I pazienti devono iniziare con Atorvastatina Dr. Reddy’s 10 mg al giorno. Il dosaggio deve essere personalizzato e aggiustato ogni 4 settimane fino a 40 mg al giorno. Successivamente, il dosaggio può essere aumentato fino a un massimo di 80 mg al giorno oppure può essere somministrato un sequestrante di acidi biliari insieme con 40 mg di Atorvastatina Dr. Reddy’s.

Ipercolesterolemia familiare omozigote

In uno studio per uso compassionevole condotto su 64 pazienti, in 46 dei quali la diagnosi era stata confermata da dati relativi ai recettori per le LDL, la riduzione percentuale media del colesterolo LDL è stata di circa il 21% quando atorvastatina è stato somministrata a dosi fino a 80 mg al giorno.
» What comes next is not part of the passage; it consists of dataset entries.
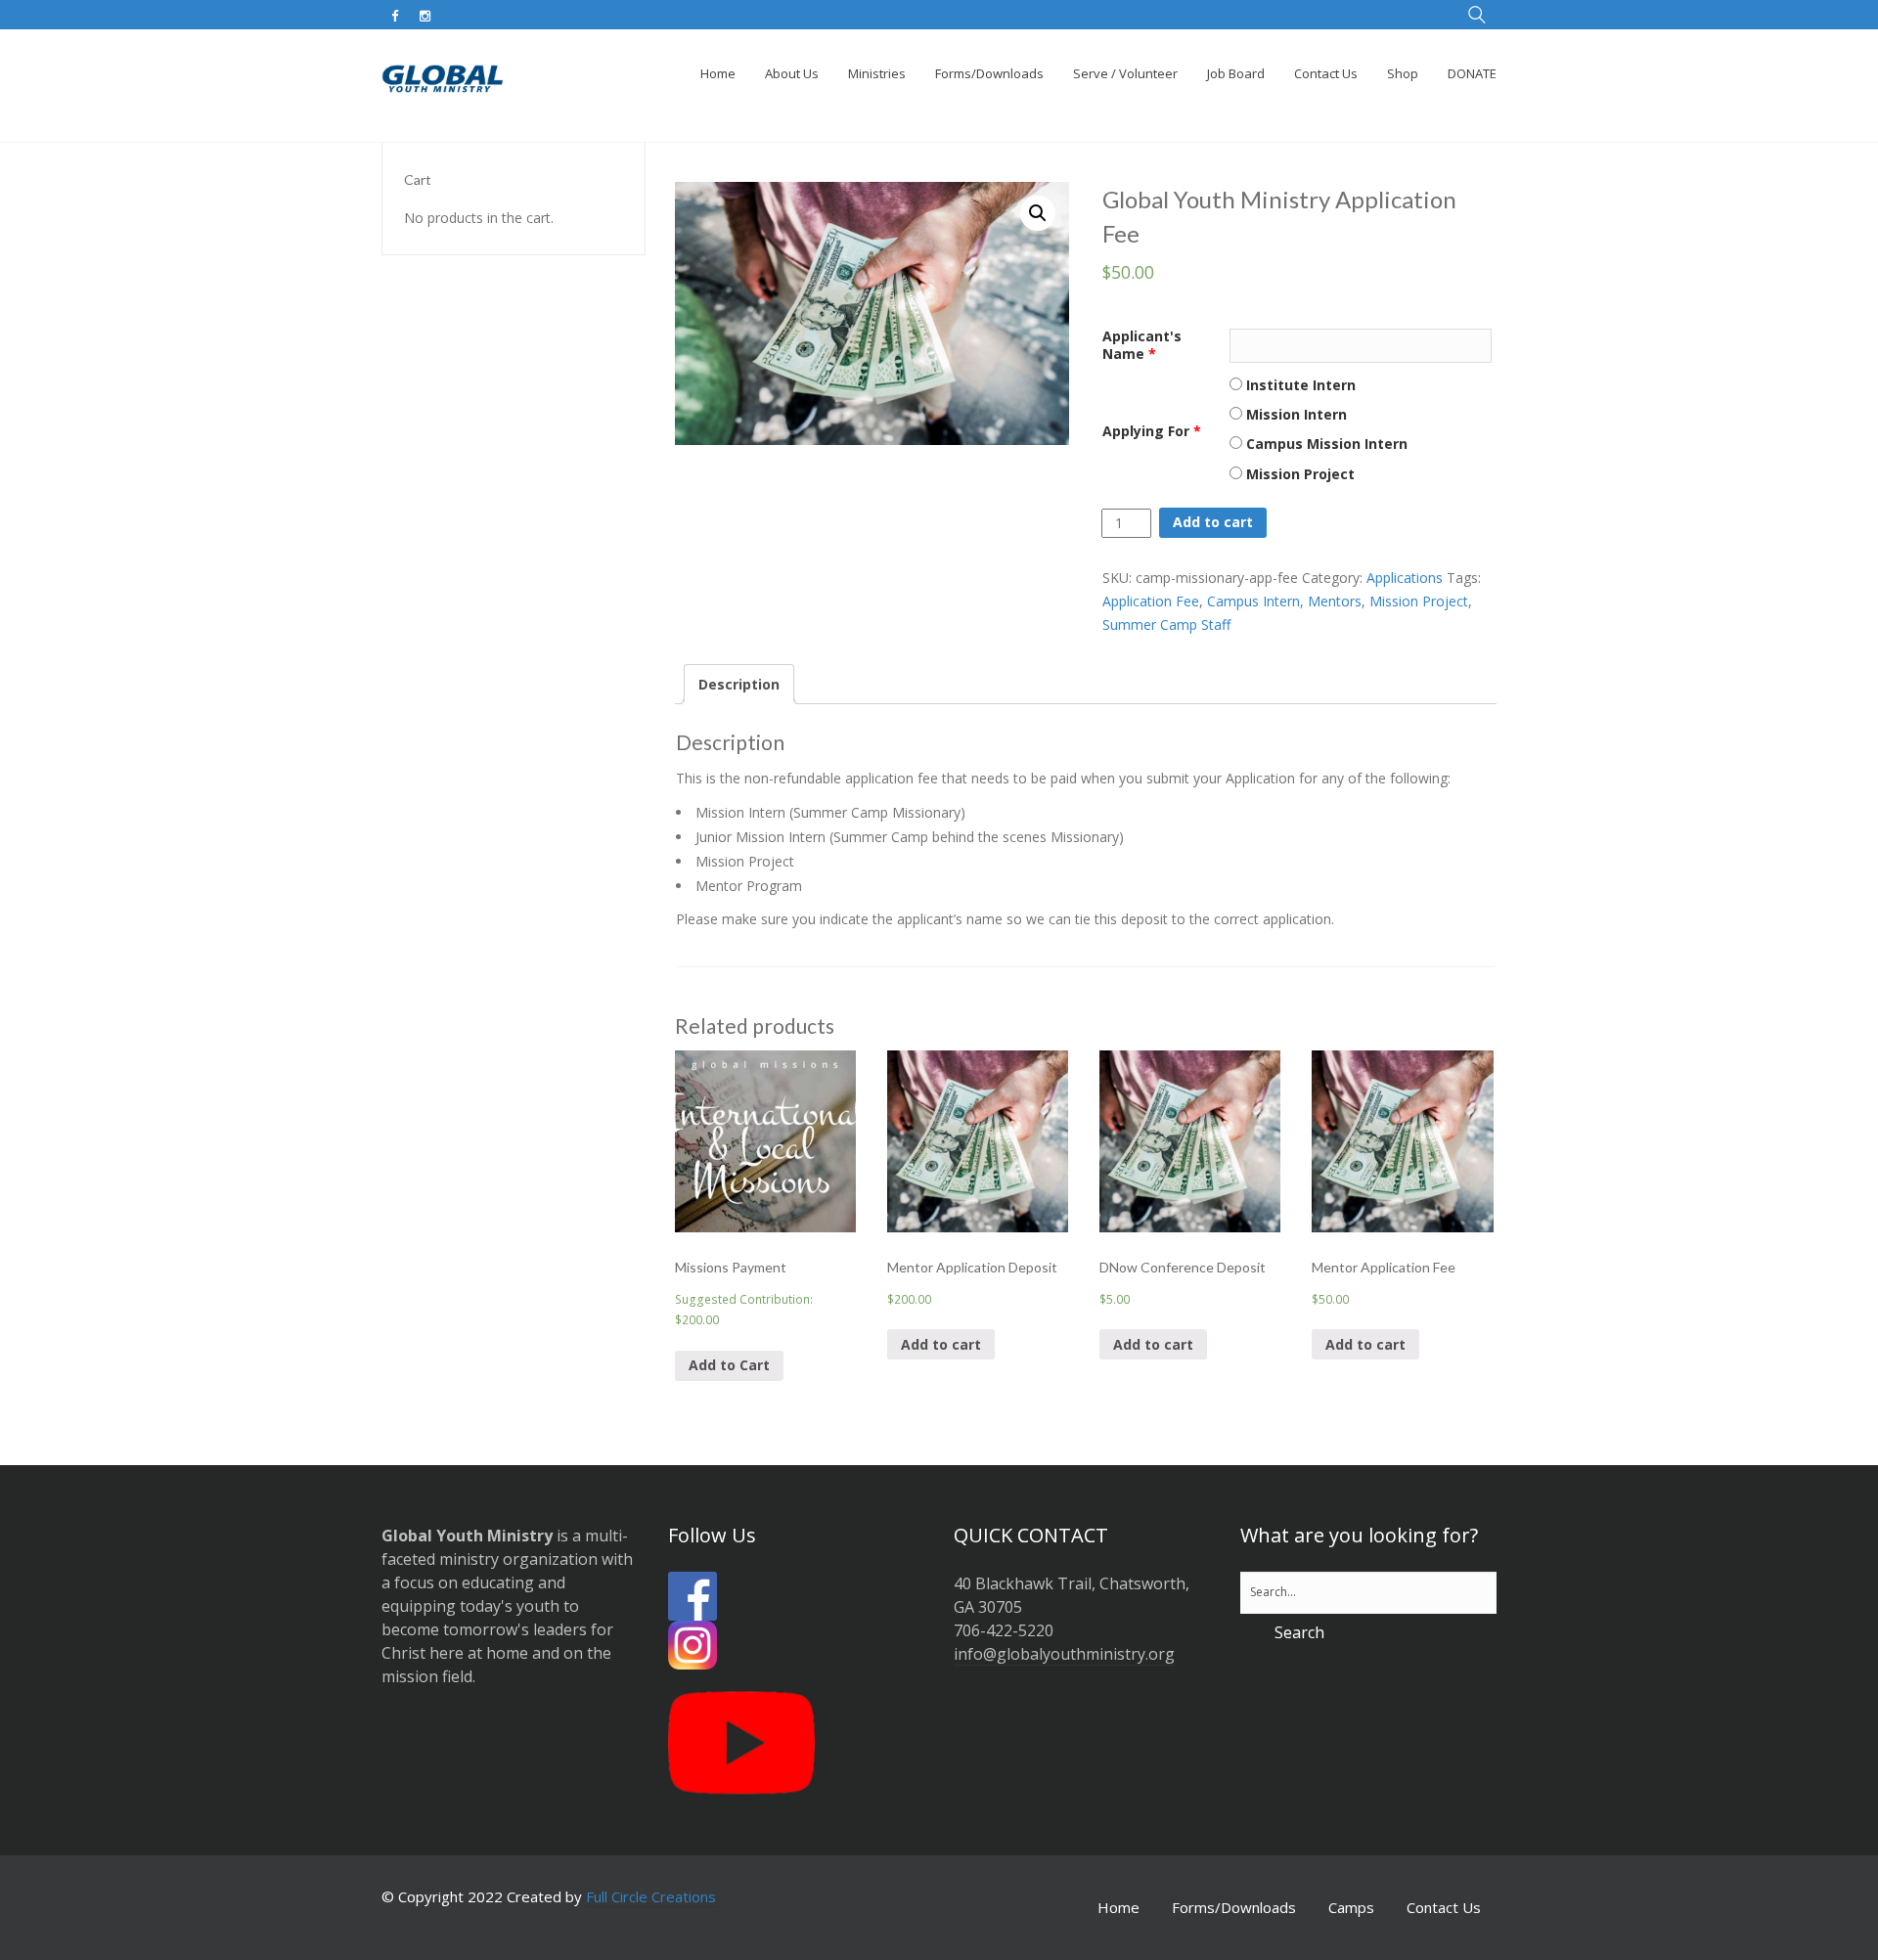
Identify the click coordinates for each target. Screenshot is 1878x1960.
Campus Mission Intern (1325, 443)
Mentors (1335, 601)
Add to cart (1213, 521)
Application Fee (1150, 601)
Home (1118, 1907)
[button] (1037, 213)
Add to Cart (729, 1365)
Il dosaggio atorvastatina in pazienti con ipercolesterolemia familiare omozigote è compreso tra 10 e 80 mg al giorno. Atorvastatina deve essere impiegata in aggiunta ad altri trattamenti ipolipemizzanti (ad es. LDL aferesi) o se tali trattamenti non sono disponibili.

Prevenzione della malattia cardiovascolare

Negli studi di prevenzione primaria, la dose è stata di 10 mg al giorno. Dosaggi più elevati possono essere necessari al fine di raggiungere livelli di colesterolo-LDL in accordo alle linee-guida correnti.

Dosaggio in pazienti con insufficienza renale

Le alterazioni della funzione renale non influenzano le concentrazioni plasmatiche né gli effetti ipolipemizzanti di atorvastatina; pertanto non è richiesto alcun aggiustamento della posologia.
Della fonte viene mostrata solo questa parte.